Thursday, August 7, 2014

End Of An Era?

     The fact that the Harry Reid-controlled senate is the least productive in history is bitter/sweet. On the bitter side there has been fewer bills passed by this senate than any other in recent memory. On the sweet side there has been fewer bills passed by this senate than any other in recent memory. The lack of production by the United States Senate under Mr. Reid's authority is not from inability but from deliberation.
     Between the time that Republicans won control of the House of Representatives in the 2010 mid-term election, and the time they officially took control in January of 2011, Barack Obama gave Harry Reid specific marching orders that he was not to bring any House bills to the floor of the Senate for debate, let alone to be voted on. Hence the over three hundred bills passed by the House, many with House Democrat support, that now languish in a pile on Harry Reid's desk.
     Mr. Reid proudly proclaimed the tyranny of his majority by announcing bill after bill passed by the House to be "dead on arrival" in the Senate. Many of said bills, almost twenty, were job creation bills that had bi-partisan support in the House and would have gone a long way to helping this beleaguered economy.
     Now there are those who say that when Republicans take control as a result of this Fall's mid-term election, they will be able to use their control of both houses of congress to slow down an out-of-control president. I am not so sure about that, considering that Republicans have been so reticent to use the power of the purse they have had as part and parcel to their control of the House of Representatives since January of 2011. Additionally, Senate Republicans, at least in leadership roles, have shown no sign of tacking away from the course set by Mr. Reid and the Democrats with regards to amnesty and spending.

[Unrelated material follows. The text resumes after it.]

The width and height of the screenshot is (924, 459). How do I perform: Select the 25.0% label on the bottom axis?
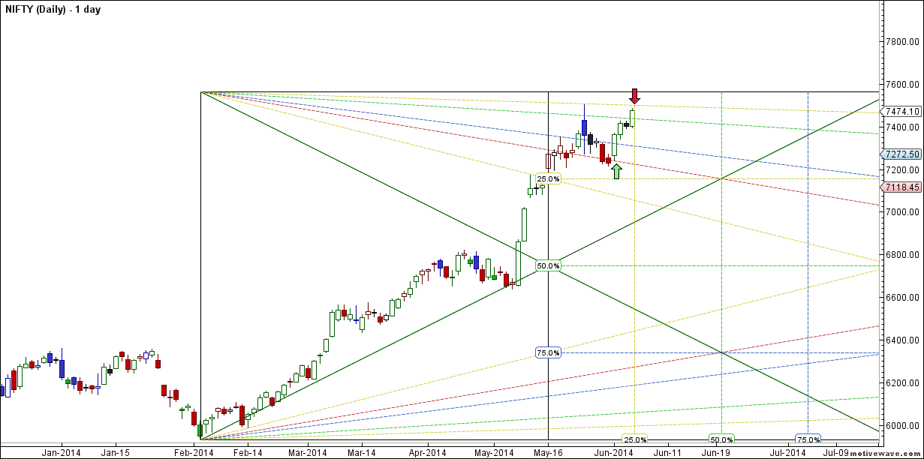point(635,440)
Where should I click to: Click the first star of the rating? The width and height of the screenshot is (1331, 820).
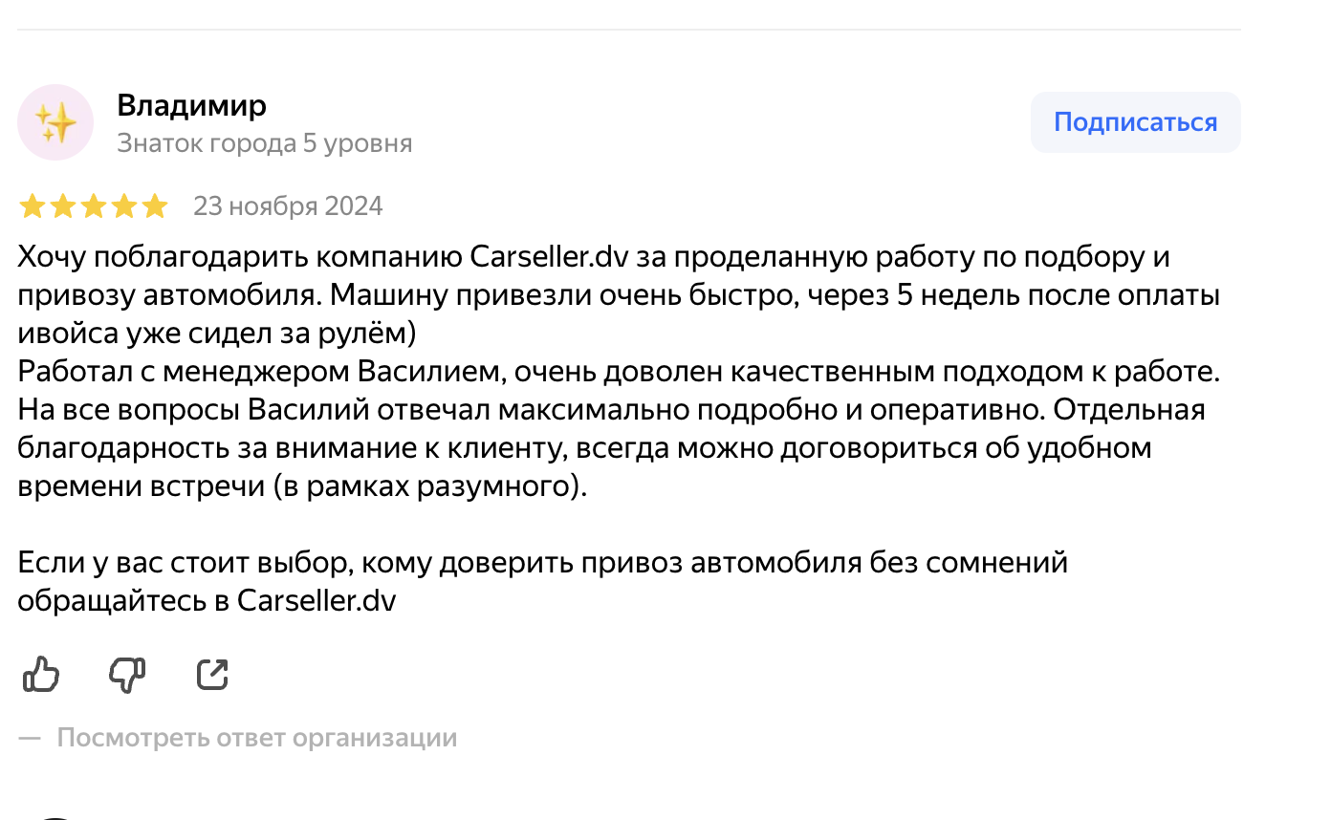coord(33,206)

     Even if Republicans win control of the Senate this Fall, and hold onto their majority in the House, and receive a spine transplant that causes them to vigorously oppose the president, they will not be able to relieve him of his pen and his phone. As the House and Senate have been a "do nothing congress," President Obama has been a busy little legislative beaver, passing executive orders to implement an unpopular agenda with the people's representatives. All, I might add, against the United States Constitution.

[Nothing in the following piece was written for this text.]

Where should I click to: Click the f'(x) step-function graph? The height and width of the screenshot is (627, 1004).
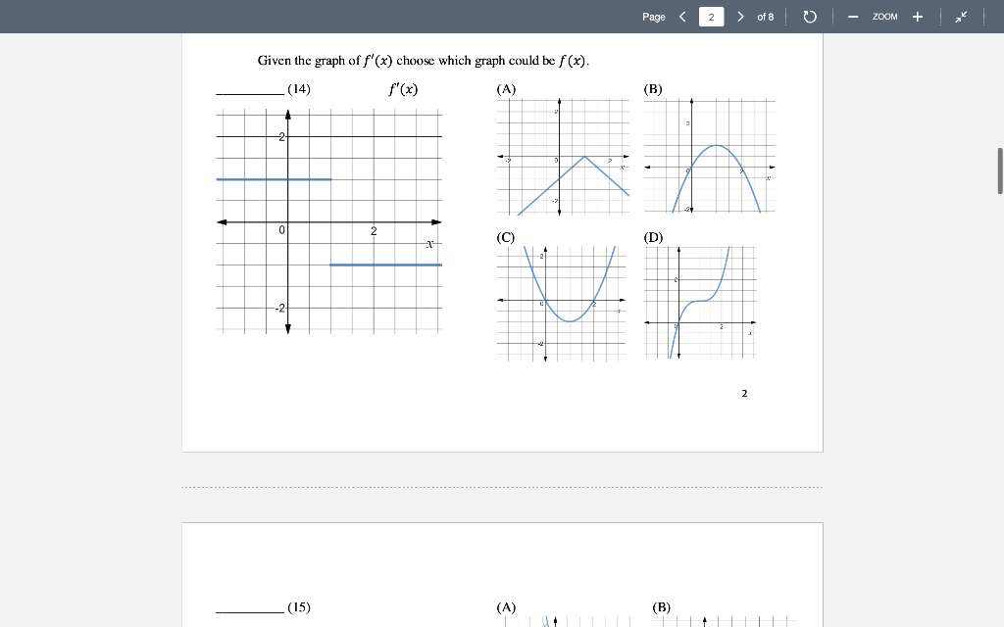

     It bares repeating that a president has the most executive order authority when his order supports a decision upon which congress has previously ruled. He has dubious authority when his order implements policy which congress has not ruled one way or the other. And he has the least amount of authority when his order is in direct conflict with a previous congressional ruling. As we go forward, it may behoove Republicans to keep in mind that, constitutionally, congress makes the laws and the president, through the executive branch of government, enforces those laws.

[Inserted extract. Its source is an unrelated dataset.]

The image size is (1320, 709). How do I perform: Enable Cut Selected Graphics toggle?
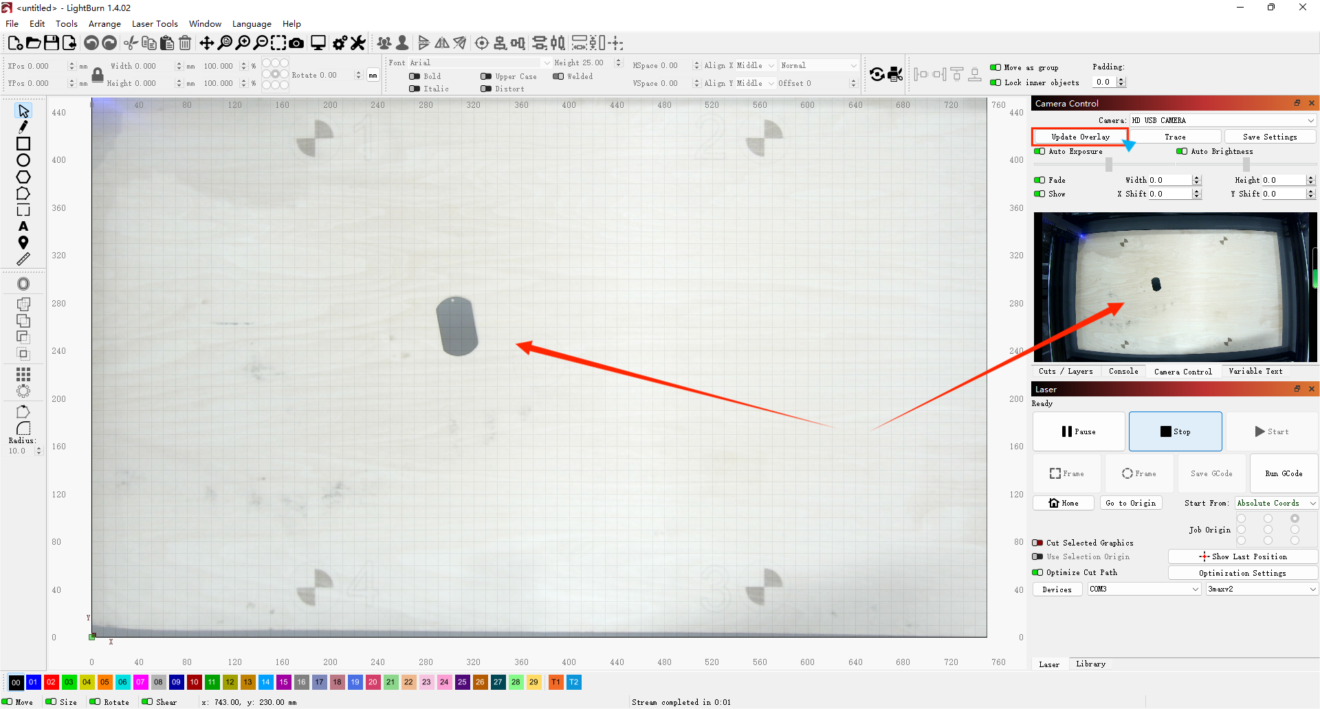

     The Founders knew that when the creation of laws and the enforcement of laws resides in a single branch of government, the gravity of tyranny is too great a force on the moorings of liberty. The era of government that we have entered with the Obama administration is not only the era of an ever expanding government, but of a fundamentally changed government. A government where the people, through their representatives in congress, have little participation in the making of laws that have their operation on the mass of citizens for whom the constitution was written to protect.